I praise our Lord that He is sovereign over our lives: when and where we're born, where we will grow up, the people we meet, the churches we attend. All of it is according to the will of God.
It seems that God has continually remained faithful to you even though you initially resisted changes in your life.
What wonderful experiences He has provided for you.

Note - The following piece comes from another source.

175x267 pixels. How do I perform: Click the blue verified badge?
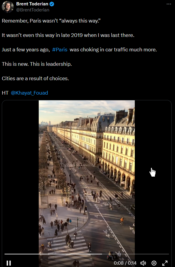[52, 4]
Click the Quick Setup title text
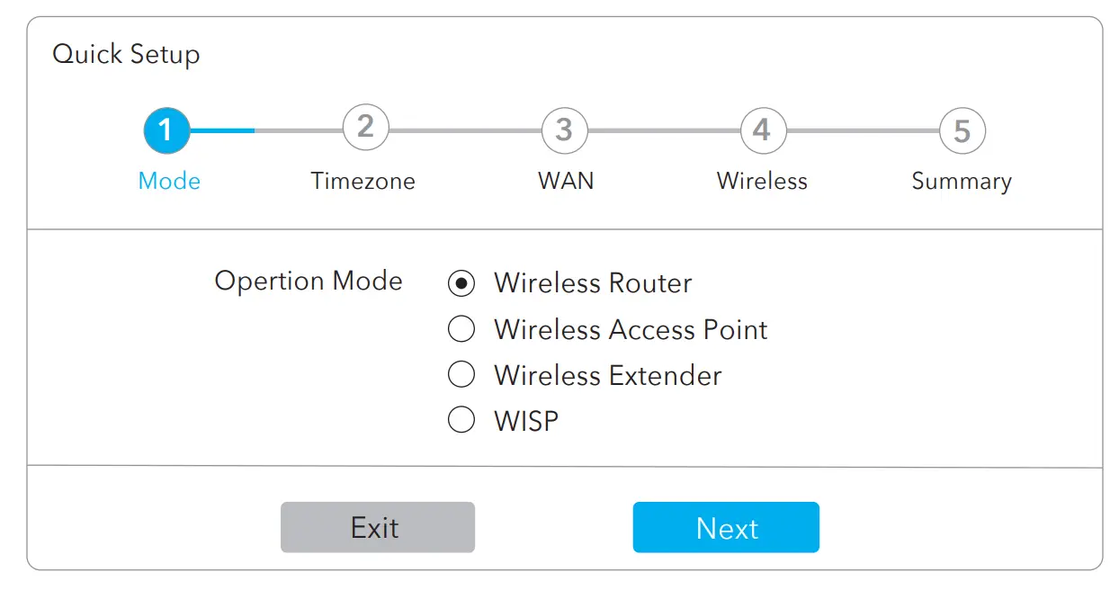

Thanks for sharing with us.
PS - I see you've received your first spam comment. Congrats!
In the Saving Faith,
Case
Oh Hannah how much I love you my sister. I love how you write and to see your heart. God has taken you through many an adventure and there will be much more to come. Our greatest, is still to come and that is a day I long for. Your story very well written as you are such a godly and talented young lady. I can not wait to see what God will do through you and the passion you have for Him and His people. Praise God for your young wisdom and compassion, for your family and their love, and desire to be radical for the kingdom. I long to take your examples and run harder for the goal set before us. Thanks for your encouragement, for your friendship, for allowing me to be a part of your family. It is all priceless. Thanks for the time you took to give us a glimpse of you. I love you girl. (oh, and I think you have now beaten me in length of blog though yours was wonderful. Good thing we are not competing : )
I think you're right Heather, that took me a good ten minutes . . . but well worth it.

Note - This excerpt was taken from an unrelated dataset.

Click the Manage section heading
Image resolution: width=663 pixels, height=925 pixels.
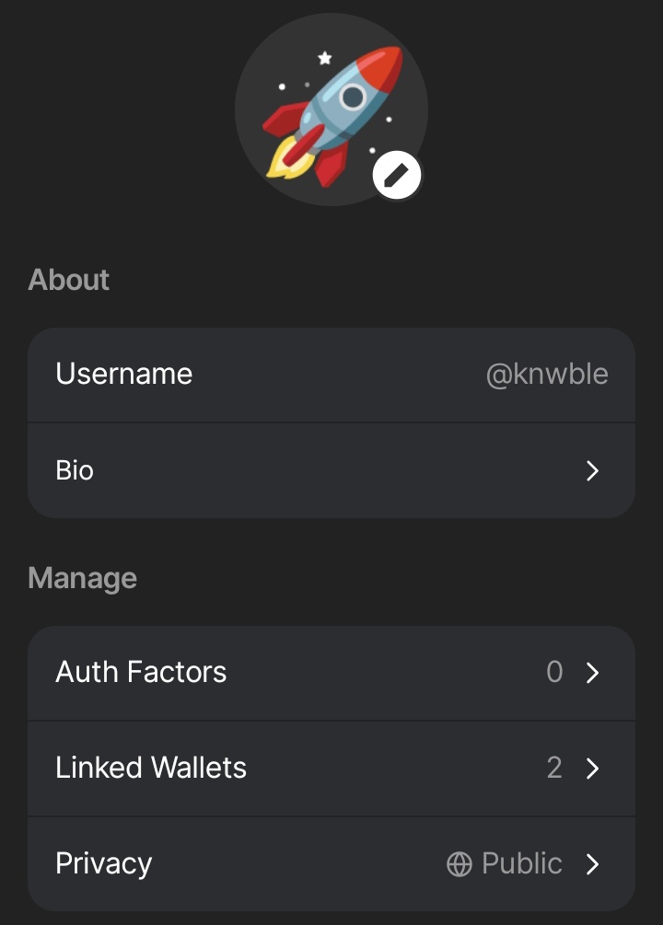tap(83, 578)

Ah such a nice post. Hannah I do admire your writing style. and the content nots too bad (kidding!)
hmm that wasn't satirical enough...oh its too late now.
Hannah,
Your last paragraph really touched me. And I agree with Rusty: God is so good in how he determines our birthplace, friendships, [numerous] residences, and everything else (Acts 17). Those traveling experiences and your time spent in Mexico have left an indelible mark on you. You are a very unique, but God has singularly gifted each one of us so that we will be most useful for his purposes.
I'm beginning to understand how much Hermosillo means to you.